==== Provided material ====

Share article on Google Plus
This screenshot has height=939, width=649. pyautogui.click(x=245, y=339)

====
==== Provided material ====

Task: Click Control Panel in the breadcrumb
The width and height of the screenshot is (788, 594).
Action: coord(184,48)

====

Short problem: Write out the listing again word for word from the line with "Task: Click Control Panel in the breadcrumb" to the line with "Action: coord(184,48)", both of those lines included.

Task answer:
Task: Click Control Panel in the breadcrumb
The width and height of the screenshot is (788, 594).
Action: coord(184,48)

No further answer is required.